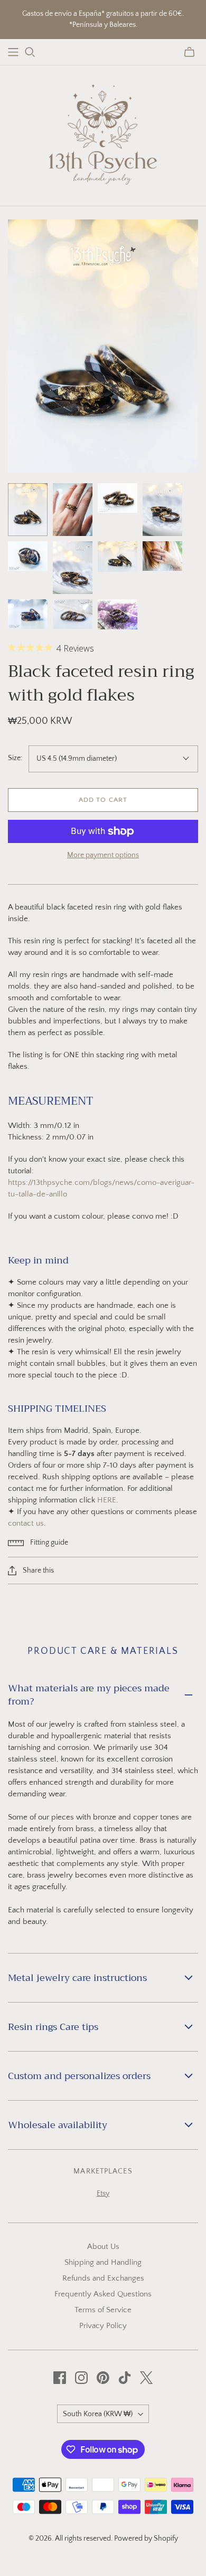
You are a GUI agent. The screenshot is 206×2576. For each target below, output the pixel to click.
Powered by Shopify (146, 2538)
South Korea (98, 2414)
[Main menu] (13, 52)
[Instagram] (81, 2377)
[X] (146, 2377)
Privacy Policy (103, 2325)
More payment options (103, 855)
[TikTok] (124, 2377)
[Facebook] (59, 2377)
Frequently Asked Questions (103, 2294)
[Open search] (30, 52)
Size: (15, 758)
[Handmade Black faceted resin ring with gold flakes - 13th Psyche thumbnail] (28, 509)
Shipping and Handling (103, 2262)
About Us (103, 2246)
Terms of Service (103, 2309)
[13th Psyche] (103, 133)
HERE (106, 1500)
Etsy (103, 2193)
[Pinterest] (103, 2377)
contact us (26, 1523)
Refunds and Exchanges (103, 2278)
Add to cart (103, 799)
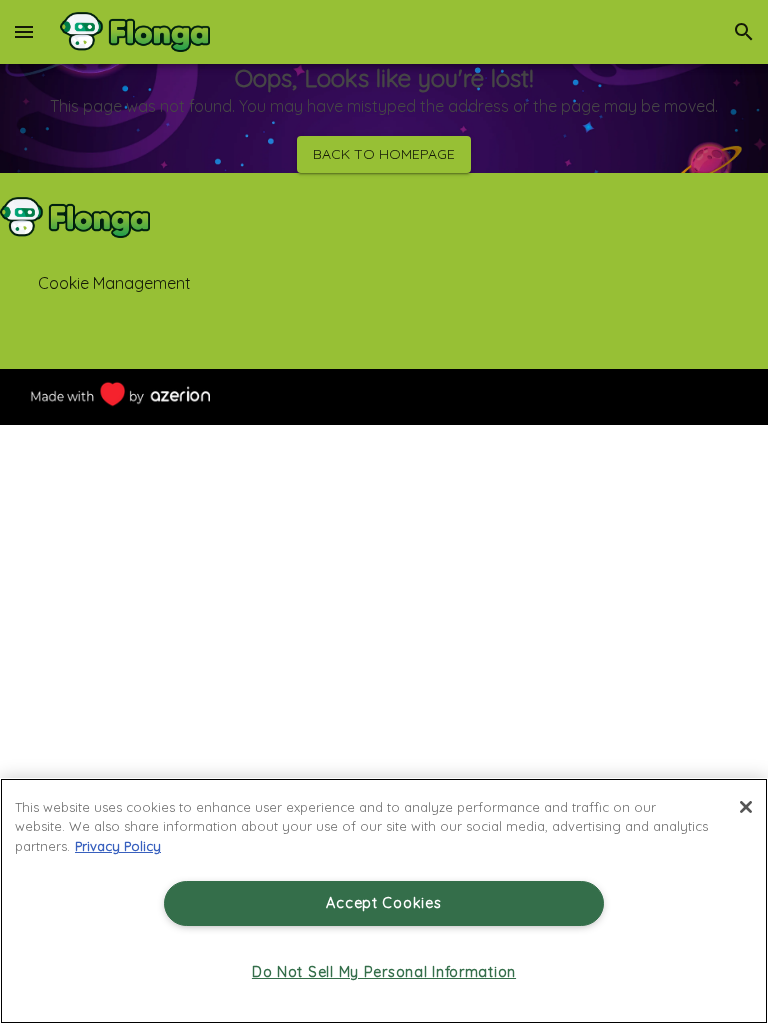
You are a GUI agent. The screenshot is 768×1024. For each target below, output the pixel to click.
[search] (744, 32)
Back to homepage (384, 154)
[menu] (24, 32)
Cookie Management (114, 283)
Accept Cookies (383, 903)
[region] (384, 901)
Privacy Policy (118, 846)
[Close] (746, 807)
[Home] (135, 32)
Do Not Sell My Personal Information (384, 972)
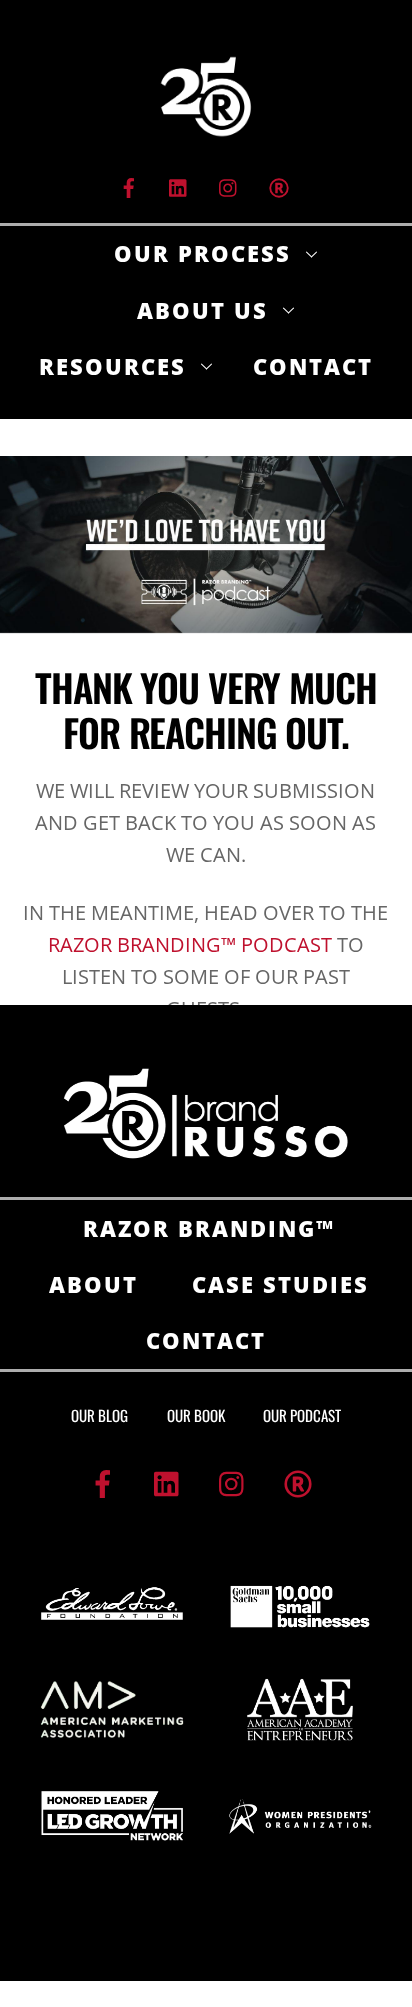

**What you are asked to do**
Exactly as written, copy out the listing, but without any pictures.

**Output of the exercise**
You are a GUI agent. The screenshot is 206×2576. For each target below, output the pixel to click.
Powered by Shopify (146, 2538)
South Korea (98, 2414)
[Main menu] (13, 52)
[Instagram] (81, 2377)
[X] (146, 2377)
Privacy Policy (103, 2325)
More payment options (103, 855)
[TikTok] (124, 2377)
[Facebook] (59, 2377)
Frequently Asked Questions (103, 2294)
[Open search] (30, 52)
Size: (15, 758)
[Handmade Black faceted resin ring with gold flakes - 13th Psyche thumbnail] (28, 509)
Shipping and Handling (103, 2262)
About Us (103, 2246)
Terms of Service (103, 2309)
[13th Psyche] (103, 133)
HERE (106, 1500)
Etsy (103, 2193)
[Pinterest] (103, 2377)
contact us (26, 1523)
Refunds and Exchanges (103, 2278)
Add to cart (103, 799)
You are a GUI agent. The screenshot is 768×1024. For each target below, output the pixel to click.
[search] (744, 32)
Back to homepage (384, 154)
[menu] (24, 32)
Cookie Management (114, 283)
Accept Cookies (383, 903)
[region] (384, 901)
Privacy Policy (118, 846)
[Close] (746, 807)
[Home] (135, 32)
Do Not Sell My Personal Information (384, 972)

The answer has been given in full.